I will highlight three gems I took away from Dr. Kahneman’s comments. You will find a more complete explanation of these ideas in his incredible book, Thinking, Fast and Slow.
>>Avoiding the Planning Fallacy
Forecasting is a common practice for most individuals, businesses, and nonprofits. Nonprofits estimate their operational budget, businesses calculate completion dates and costs of capital projects, and individuals project home renovation costs. Forecasters often fall prey to unrealistic optimism and inaccurate intuition, failing to consider the experiences of similar projects and potential risks.
Kahneman explains that the problem occurs when optimistic projections are unrealistically close to best-case scenarios and forecasters fail to consult the statistics of similar cases. In fact, he asserts that the common tendency to neglect the statistics of similar cases is perhaps the major source of error in forecasting.
He recommends being disciplined enough to utilize the outside view rather than relying on narrow framing. By considering similar projects and their outcomes we will avoid the trap of overestimating benefits and underestimating costs.
Kahneman offers this example of what he calls the Planning Fallacy: A 2005 study examined rail projects undertaken worldwide between 1969 and 1998. In more than 90% of the cases, the number of passengers projected to use the system was overestimated. Even though these passenger shortfalls were widely publicized, forecasts did not improve over those thirty years; on average, planners overestimated how many people would use the new rail projects by 106%, and the average cost overrun was 45%. As more evidence accumulated, the experts did not become more reliant on it.

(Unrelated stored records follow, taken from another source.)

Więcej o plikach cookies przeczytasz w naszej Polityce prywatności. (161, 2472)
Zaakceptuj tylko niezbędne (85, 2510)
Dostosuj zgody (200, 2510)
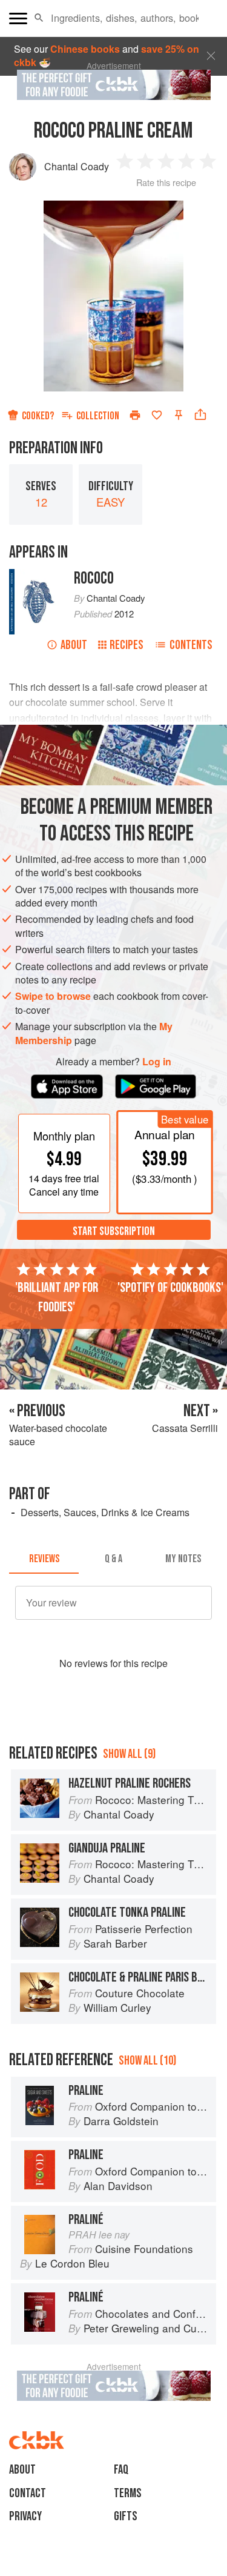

>>Beware of the Halo Effect.
Philip Rosenzweig, a business school professor in Switzerland, first addressed this phenomenon in his penetrating book, The Halo Effect. Kahneman explains that if we like something important about someone, we often like everything about them and, similarly, when we don’t like someone we don’t like anything about them. For example, if we don’t like a politician’s viewpoint, we don’t like the way they look or even their voice. If we like the way the CEO of a certain company is running the business, we often like everything about them and assume their business is successful because of their excellent management.
The halo effect can negatively influence our judgment of people and situations because it gives us illusory explanations of events. For example, many people attribute the success of Google to the brilliance of its founders, Larry Page and Sergey Brin, two creative graduate students in the computer science department at Stanford University. The actual facts surrounding Google’s rise to become a giant of the technology industry reveals a significant amount of luck. No one could have predicted their meteoric rise. The halo effect lends a misleading aura of invincibility to the heroes of the Google story.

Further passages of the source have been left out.